In olden pen-and-ink days, when I studied accounting and auditing, we learned to always use permanent ink so that erasures or changes would be evident. When necessary, we would "draw a single non-obliterating line through the incorrect entry, make the correct entry alongside, and initial the change". There's no way to create such a permanent record of corrections or other changes in Quicken. Even today, I could go back and change the payee on a 2008 entry in my system and there would be no evidence that the entry had not always read as it would now.

In my own books, this is not much of a problem. But if some third party were keeping books for MY company, I would want a more-secure accounting system than Quicken!

Since I'm not familiar with QuickBooks, I can't comment on your question about compatibility.

RC

Reply to
R. C. White

Nicely put. In my accounting classes, the instructor always told us too never to erase or delete an entry either. BUT, I wonder in QB has anything inherent in it that prevents one from just altering or deleting an entry without anything else being generated to detect it after the fact either? I played with it for a while but didn't see any sort of 'audit' trail..

Reply to
Andrew

From another HOA treasurer and bookkeeper:

Depending on your tax reporting needs Quicken does NOT produce a Balance Sheet so you have no real way of tracking assets or reserve funds, for example.

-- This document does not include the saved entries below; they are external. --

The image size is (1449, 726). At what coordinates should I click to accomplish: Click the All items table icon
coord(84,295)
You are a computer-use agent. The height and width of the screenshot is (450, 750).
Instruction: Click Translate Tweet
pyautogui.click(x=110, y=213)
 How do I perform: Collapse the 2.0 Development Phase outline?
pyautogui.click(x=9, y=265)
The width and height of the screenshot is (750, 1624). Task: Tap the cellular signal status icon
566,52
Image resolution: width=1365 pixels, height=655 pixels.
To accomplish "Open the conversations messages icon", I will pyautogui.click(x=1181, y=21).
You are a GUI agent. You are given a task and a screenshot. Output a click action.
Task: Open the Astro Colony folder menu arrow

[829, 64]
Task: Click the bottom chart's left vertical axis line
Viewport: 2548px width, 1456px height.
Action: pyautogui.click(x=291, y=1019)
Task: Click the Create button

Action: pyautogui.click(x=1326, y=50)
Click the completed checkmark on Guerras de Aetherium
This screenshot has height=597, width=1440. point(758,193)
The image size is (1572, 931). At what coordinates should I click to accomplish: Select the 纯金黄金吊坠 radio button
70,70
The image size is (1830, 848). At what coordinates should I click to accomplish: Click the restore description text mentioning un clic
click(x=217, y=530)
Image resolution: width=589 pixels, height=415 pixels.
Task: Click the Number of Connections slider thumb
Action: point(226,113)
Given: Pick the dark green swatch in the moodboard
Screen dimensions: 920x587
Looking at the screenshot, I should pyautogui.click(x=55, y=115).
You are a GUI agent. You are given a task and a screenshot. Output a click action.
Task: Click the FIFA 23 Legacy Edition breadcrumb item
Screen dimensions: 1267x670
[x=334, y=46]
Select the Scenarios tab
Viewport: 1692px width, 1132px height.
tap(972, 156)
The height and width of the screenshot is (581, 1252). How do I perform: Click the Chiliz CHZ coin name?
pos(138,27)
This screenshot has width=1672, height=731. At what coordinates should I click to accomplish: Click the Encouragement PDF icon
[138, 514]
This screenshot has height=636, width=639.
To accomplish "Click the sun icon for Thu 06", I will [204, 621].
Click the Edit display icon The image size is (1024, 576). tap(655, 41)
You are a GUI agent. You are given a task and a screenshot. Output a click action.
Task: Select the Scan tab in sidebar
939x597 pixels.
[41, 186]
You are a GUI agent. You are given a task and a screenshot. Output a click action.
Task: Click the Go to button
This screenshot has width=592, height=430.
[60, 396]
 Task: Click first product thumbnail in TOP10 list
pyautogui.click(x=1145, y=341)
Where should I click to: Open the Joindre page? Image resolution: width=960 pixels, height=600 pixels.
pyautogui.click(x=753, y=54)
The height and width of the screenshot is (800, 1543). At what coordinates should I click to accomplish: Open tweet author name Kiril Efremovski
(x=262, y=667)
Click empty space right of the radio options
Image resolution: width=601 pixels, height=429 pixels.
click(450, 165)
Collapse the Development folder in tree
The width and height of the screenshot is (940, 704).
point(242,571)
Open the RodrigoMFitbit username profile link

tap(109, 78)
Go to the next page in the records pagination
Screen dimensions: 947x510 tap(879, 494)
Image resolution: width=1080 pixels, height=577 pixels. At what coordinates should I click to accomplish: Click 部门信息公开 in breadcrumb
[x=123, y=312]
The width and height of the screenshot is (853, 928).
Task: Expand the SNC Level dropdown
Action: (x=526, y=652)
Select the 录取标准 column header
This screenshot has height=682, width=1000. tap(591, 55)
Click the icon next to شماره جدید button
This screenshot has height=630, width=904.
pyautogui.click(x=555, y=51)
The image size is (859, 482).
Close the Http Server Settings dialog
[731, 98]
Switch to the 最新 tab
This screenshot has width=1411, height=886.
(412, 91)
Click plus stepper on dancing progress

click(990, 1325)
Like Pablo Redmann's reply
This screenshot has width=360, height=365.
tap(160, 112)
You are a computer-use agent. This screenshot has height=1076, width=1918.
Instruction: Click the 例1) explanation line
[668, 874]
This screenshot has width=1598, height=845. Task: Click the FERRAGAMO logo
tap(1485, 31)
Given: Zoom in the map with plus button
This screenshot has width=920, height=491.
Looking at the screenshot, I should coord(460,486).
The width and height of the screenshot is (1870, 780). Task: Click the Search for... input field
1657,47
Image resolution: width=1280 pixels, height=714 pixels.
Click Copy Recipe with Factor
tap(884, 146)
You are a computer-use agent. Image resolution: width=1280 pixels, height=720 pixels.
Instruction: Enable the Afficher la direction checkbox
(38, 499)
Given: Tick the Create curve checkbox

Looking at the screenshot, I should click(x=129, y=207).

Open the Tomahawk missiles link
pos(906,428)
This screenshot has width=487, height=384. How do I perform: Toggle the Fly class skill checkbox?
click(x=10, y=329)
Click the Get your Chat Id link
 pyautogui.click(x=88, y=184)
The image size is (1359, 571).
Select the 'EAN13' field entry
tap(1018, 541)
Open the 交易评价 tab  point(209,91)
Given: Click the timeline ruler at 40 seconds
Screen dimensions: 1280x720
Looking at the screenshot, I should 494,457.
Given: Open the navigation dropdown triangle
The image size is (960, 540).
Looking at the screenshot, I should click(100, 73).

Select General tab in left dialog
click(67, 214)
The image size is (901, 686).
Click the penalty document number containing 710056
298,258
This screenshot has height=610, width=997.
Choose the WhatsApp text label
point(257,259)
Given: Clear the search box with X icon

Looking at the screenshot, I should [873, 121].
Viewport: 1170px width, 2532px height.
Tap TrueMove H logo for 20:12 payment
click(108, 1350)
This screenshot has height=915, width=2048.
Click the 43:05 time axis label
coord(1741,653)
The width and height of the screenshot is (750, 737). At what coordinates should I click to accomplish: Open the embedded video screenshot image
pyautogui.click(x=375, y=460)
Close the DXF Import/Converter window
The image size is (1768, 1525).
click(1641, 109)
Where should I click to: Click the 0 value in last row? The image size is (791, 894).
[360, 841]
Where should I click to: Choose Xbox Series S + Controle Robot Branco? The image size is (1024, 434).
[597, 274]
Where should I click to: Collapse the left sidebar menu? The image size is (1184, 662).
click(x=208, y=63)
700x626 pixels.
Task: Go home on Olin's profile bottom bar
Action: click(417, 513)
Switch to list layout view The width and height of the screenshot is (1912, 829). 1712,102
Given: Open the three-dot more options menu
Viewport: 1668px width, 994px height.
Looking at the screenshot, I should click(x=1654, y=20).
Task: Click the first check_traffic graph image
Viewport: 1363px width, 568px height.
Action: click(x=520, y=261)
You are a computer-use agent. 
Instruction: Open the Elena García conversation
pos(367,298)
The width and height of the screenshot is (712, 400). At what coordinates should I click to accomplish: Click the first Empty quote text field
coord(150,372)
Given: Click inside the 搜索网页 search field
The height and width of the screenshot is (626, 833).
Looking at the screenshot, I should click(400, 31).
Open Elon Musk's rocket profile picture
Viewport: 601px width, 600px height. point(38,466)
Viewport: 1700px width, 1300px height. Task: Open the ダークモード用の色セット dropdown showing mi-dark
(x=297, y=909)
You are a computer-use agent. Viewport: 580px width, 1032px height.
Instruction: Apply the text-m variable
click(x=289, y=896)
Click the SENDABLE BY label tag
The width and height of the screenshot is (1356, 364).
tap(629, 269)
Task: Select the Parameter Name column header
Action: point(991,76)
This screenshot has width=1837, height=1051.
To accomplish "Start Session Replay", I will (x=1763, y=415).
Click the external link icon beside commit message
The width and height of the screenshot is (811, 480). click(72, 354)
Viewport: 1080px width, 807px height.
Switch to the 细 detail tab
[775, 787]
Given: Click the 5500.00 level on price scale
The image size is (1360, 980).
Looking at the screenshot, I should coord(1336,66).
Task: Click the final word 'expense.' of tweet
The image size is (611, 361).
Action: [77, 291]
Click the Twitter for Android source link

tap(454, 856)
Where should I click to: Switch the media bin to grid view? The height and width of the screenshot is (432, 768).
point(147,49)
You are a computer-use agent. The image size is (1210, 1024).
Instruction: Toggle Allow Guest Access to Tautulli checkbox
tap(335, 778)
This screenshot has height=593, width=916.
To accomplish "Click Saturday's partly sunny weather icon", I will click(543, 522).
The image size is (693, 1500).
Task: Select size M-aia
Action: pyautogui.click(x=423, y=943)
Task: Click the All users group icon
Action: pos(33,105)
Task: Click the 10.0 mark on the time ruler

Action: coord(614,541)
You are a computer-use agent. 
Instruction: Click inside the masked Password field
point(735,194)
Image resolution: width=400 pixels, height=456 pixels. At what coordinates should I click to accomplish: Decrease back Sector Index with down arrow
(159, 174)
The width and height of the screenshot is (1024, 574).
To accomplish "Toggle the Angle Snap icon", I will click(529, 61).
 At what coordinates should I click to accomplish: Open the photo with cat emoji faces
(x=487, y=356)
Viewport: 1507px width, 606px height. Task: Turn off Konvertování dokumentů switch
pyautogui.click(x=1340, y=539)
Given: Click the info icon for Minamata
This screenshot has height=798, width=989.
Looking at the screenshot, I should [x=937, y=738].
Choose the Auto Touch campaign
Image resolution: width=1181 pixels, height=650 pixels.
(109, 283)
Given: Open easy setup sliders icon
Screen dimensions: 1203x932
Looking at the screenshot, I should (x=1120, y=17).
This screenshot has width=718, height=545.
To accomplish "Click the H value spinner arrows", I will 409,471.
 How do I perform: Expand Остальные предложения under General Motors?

Financial reports in Quicken in general are not very good.

A/P and A/R in Quicken is terrible (only available in H&B).

Your HOA is a business. You are better off using an accounting program that was designed for business.

Reply to
Laura

QuickBooks does have an audit trail report. It is found under Accountant and Taxes. In earlier versions it could be turned off. As of 2008 or

2009 it is now perm on. There are also reports that will report deleted and voided transactions.
Reply to
Laura

The number of transactions is not the issue. The nature of the business and any financial reporting/tracking needs really dictate it.

Is the bookkeeper an employee? Quicken can not do payroll checks or tax forms.

Why would sticking with Quickbooks cost any money? Doesn't the HOA already own a copy of the program?

And if she is not using the reports in Quickbooks then she is not using the program to it indended use. Look for reports in quickbooks that will match her reports. She may be exporting the reports from QuickBooks and doctoring them up. There really is no reason to not use the quickbook reports, imho.

Reply to
Laura

Does the HOA also need to track reserve funds?

what tax return do you file? Have you discussed this with your accountant or auditor?

Reply to
Laura

Thanks Laura - good stuff. Should keep RC happy as well as me!

Reply to
Andrew

Reserve Funds are equity accounts on the balance sheet. Typical HOA reserve funds are for Capital Improvements/Replacement Funds (for major replacement of common area) and Deferred Maintenance (painting, etc done on a cyclical schedule).

Since these accounts are on the balance sheet, this is another reason why Quicken or excel is not appropriate means of tracking your financials. You need a true double sided accounting system to properly track these funds (as well as your other expenditures).

In addition to the tax return you should also check your HOA & state by-laws concerning annual audits to make sure you are in compliance.